THE PROBLEM:
After locating the line that contains "You are a computer-use" in the material below, copy that line and each one following it, exactly, up to the last line. Pictures stay out.

AVAILABLE DATA:
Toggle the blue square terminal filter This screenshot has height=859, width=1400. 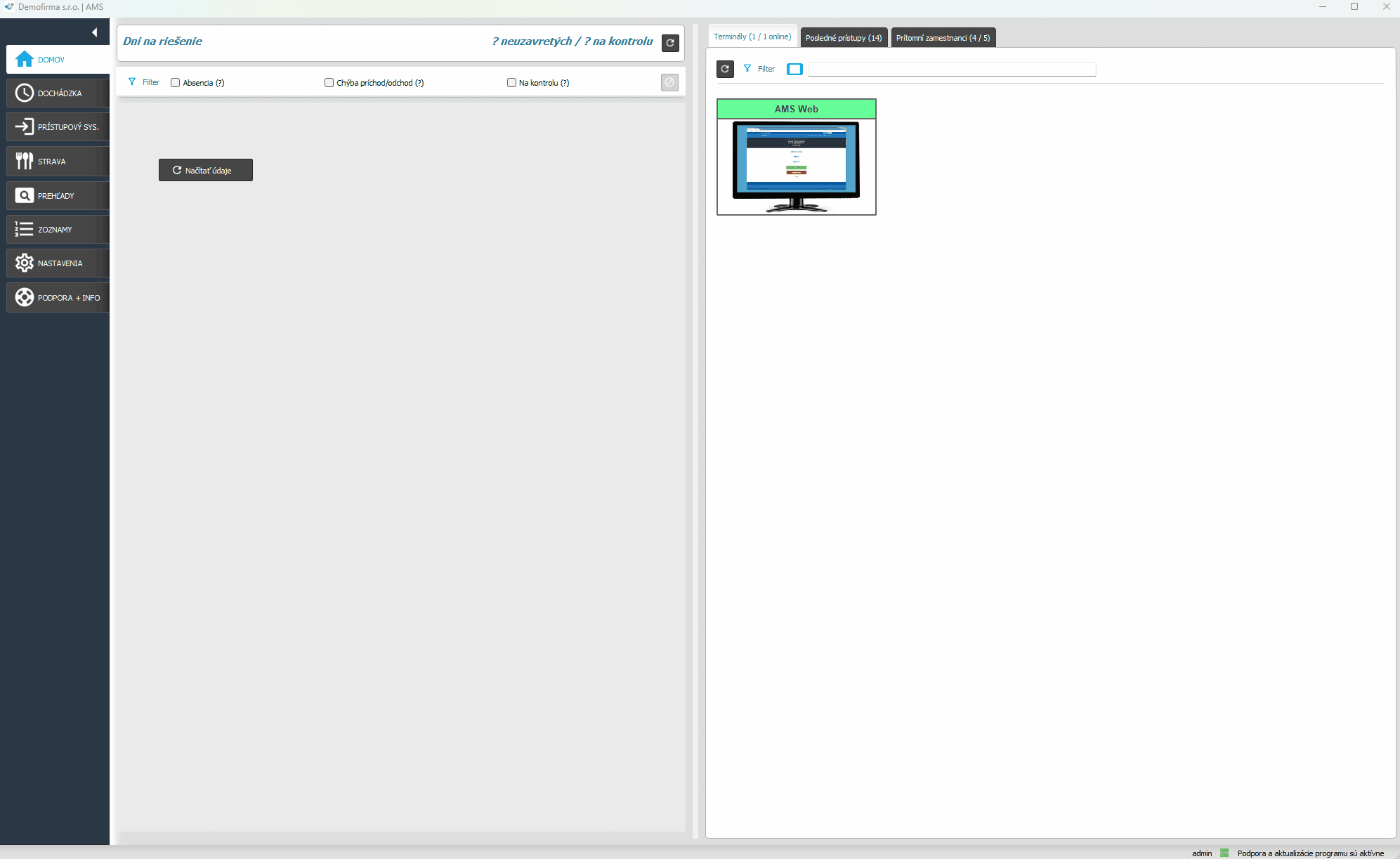point(794,69)
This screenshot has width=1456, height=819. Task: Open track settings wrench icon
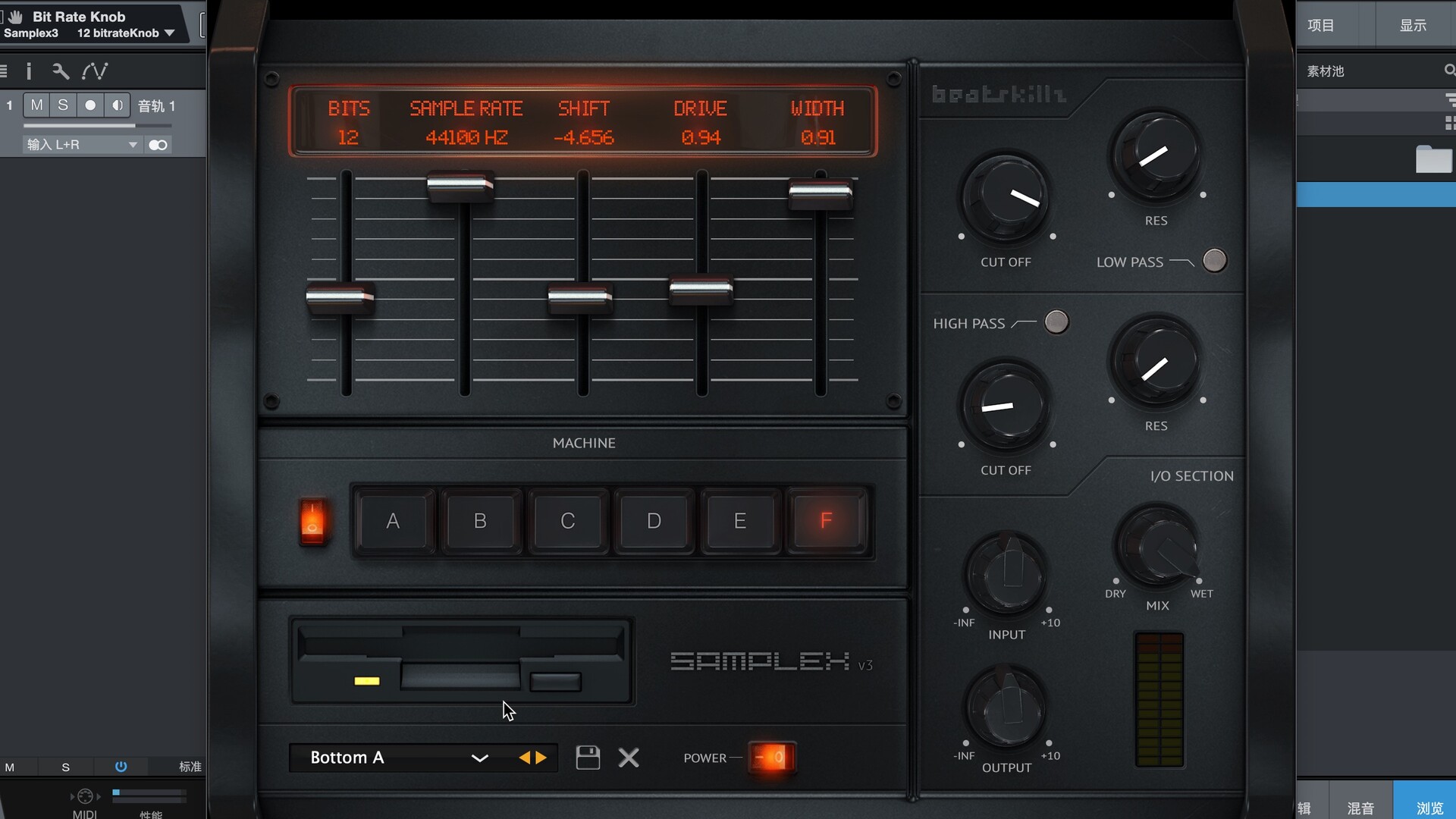coord(60,71)
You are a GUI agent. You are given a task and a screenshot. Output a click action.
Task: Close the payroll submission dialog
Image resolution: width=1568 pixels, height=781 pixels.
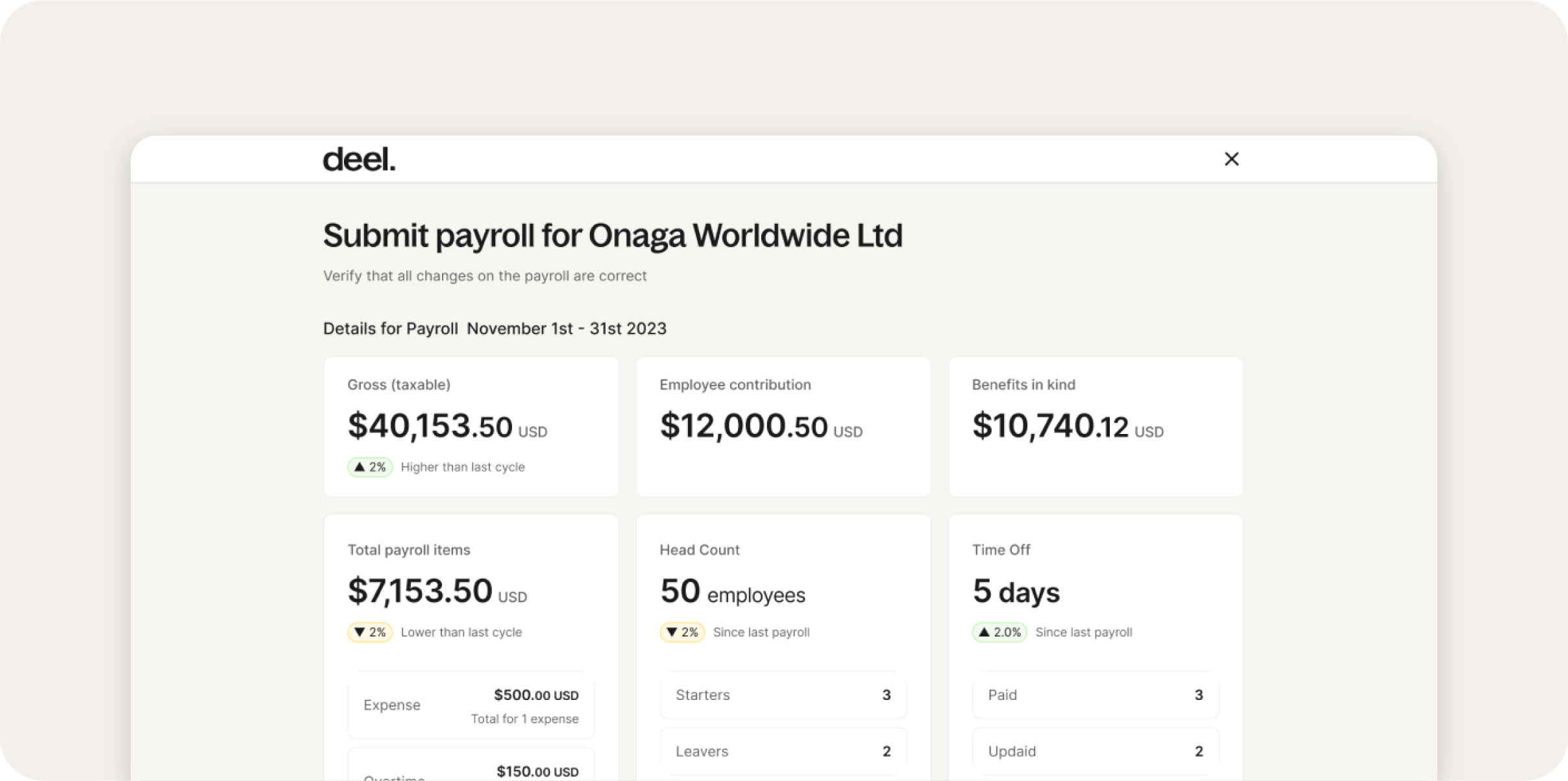point(1231,159)
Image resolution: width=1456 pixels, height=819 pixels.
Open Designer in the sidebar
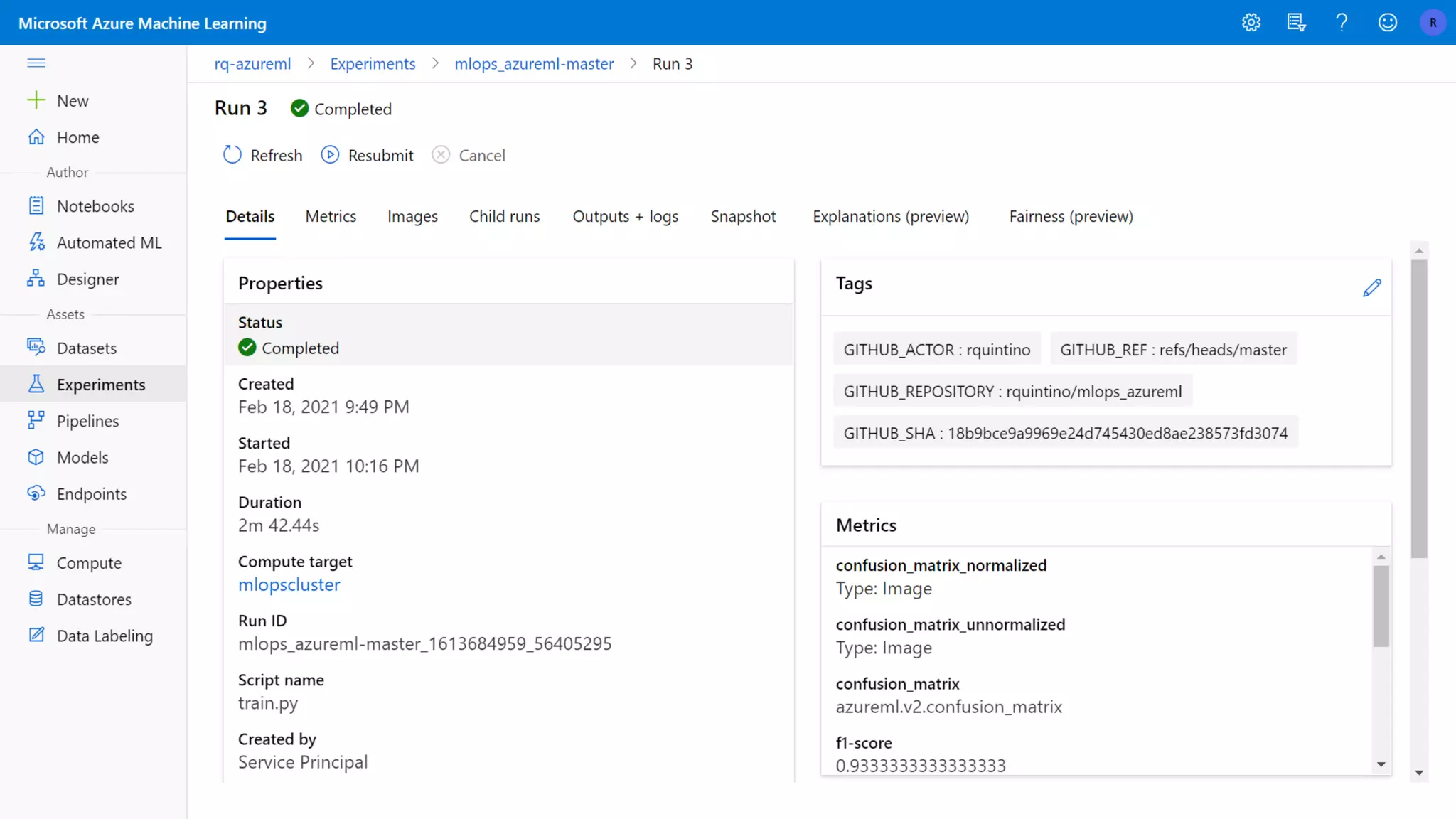(x=87, y=279)
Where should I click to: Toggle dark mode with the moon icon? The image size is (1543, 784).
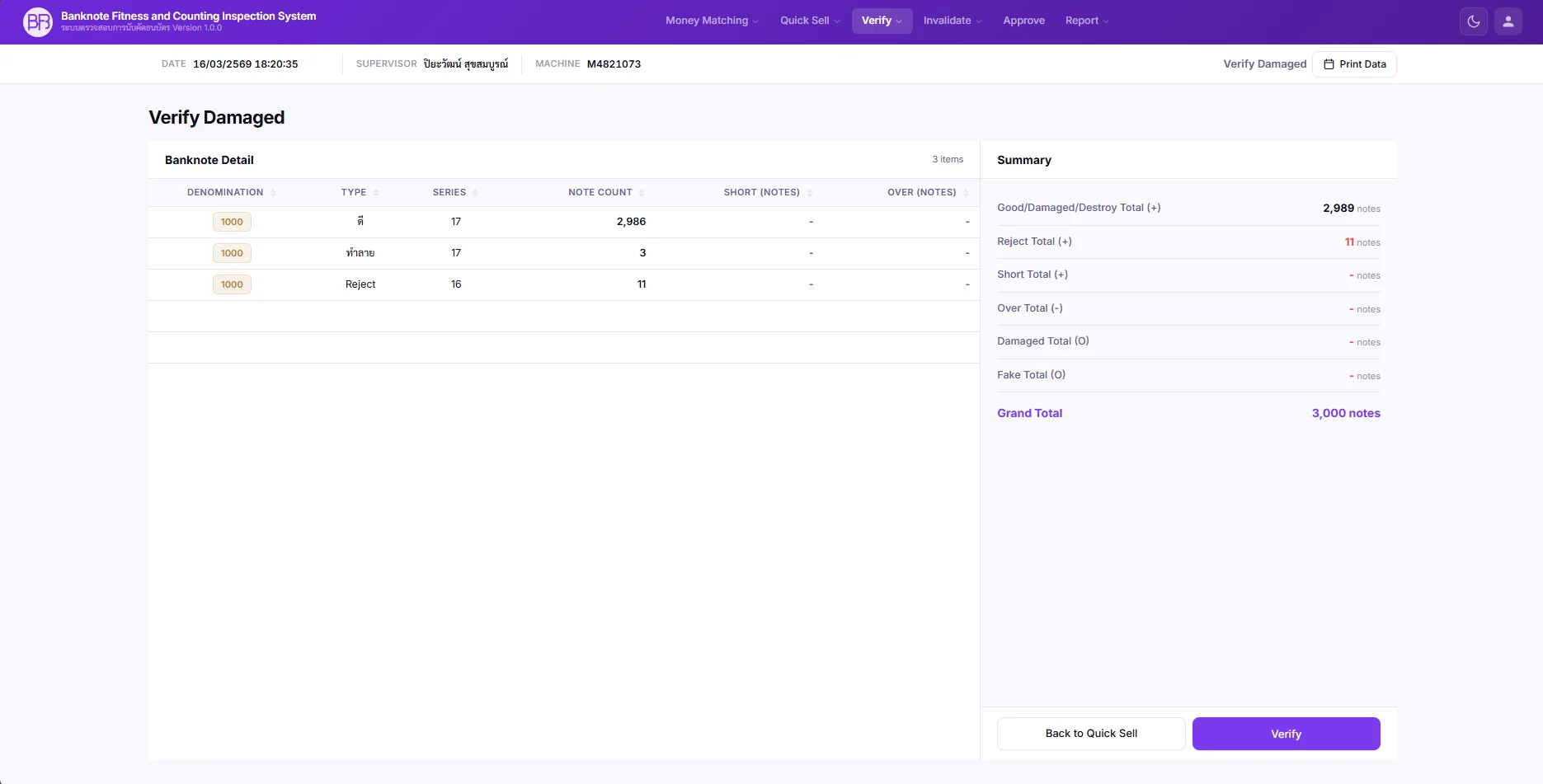(x=1474, y=21)
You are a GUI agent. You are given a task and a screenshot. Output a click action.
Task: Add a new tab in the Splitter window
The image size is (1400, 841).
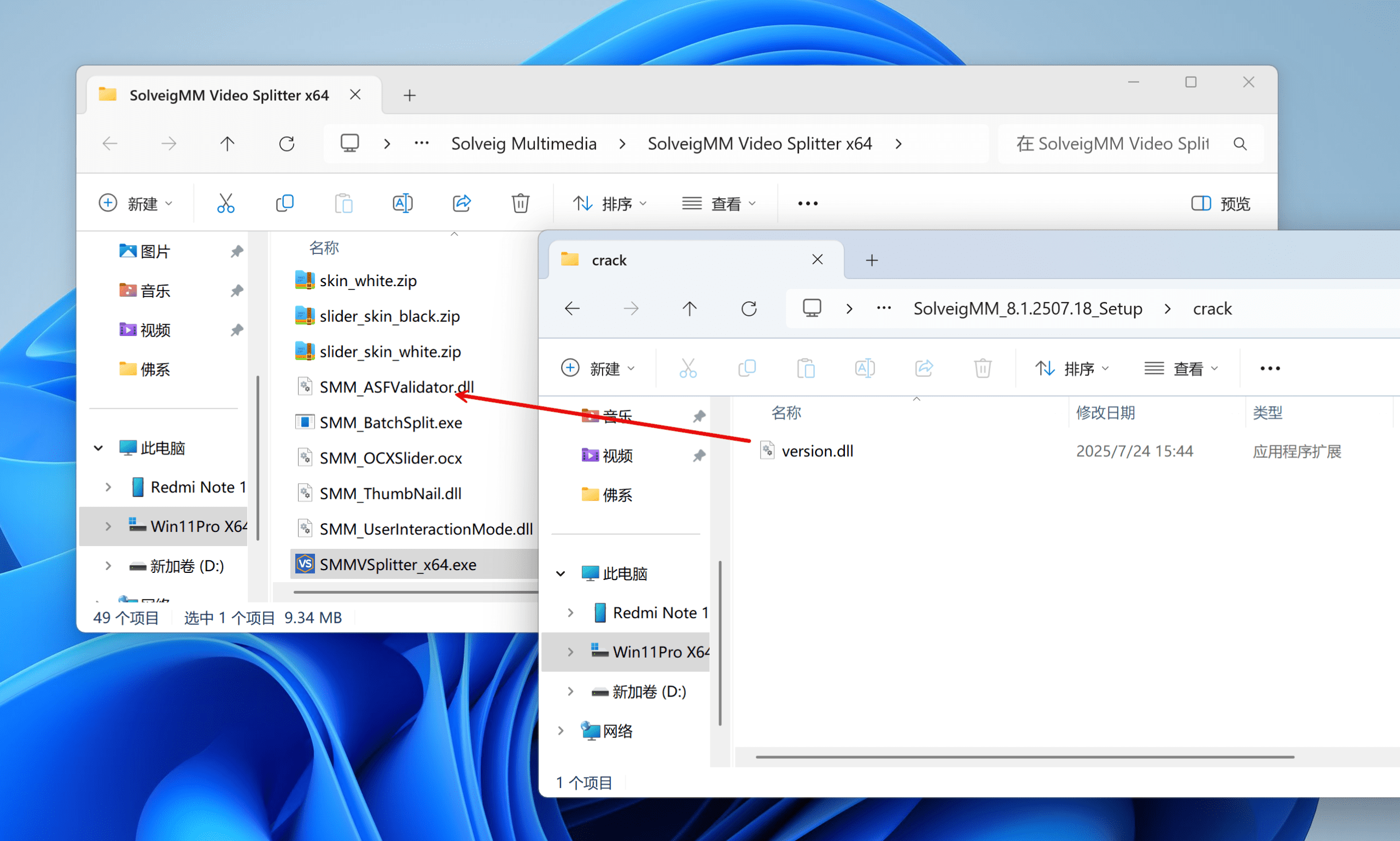410,95
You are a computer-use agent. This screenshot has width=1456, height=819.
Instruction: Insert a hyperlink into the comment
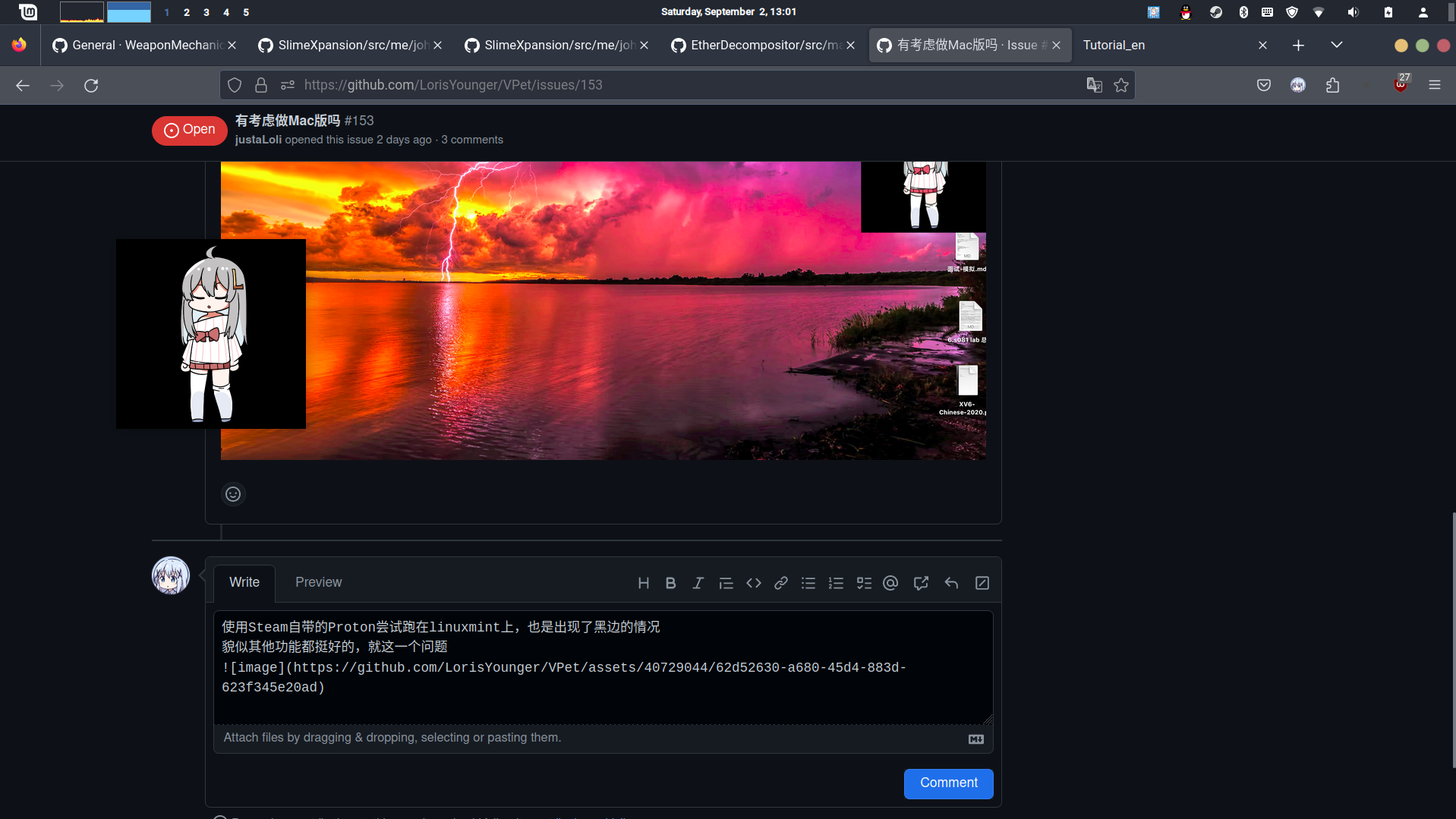tap(781, 583)
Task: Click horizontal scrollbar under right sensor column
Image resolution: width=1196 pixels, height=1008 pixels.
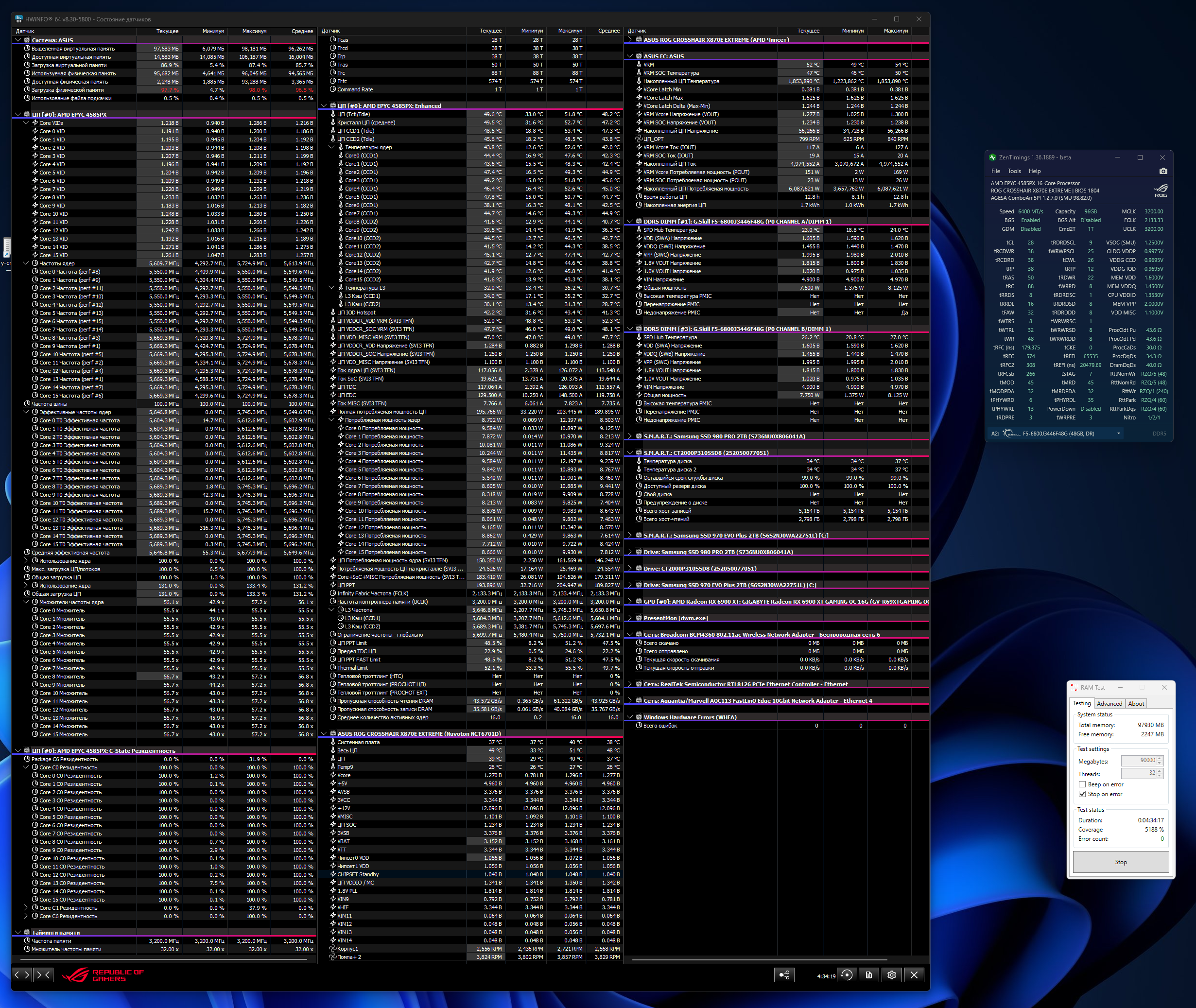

EXERCISE OUTPUT:
You are a computer-use agent. This screenshot has width=1456, height=819.
Instruction: Insert a hyperlink into the comment
tap(781, 583)
Task: Click horizontal scrollbar under right sensor column
Image resolution: width=1196 pixels, height=1008 pixels.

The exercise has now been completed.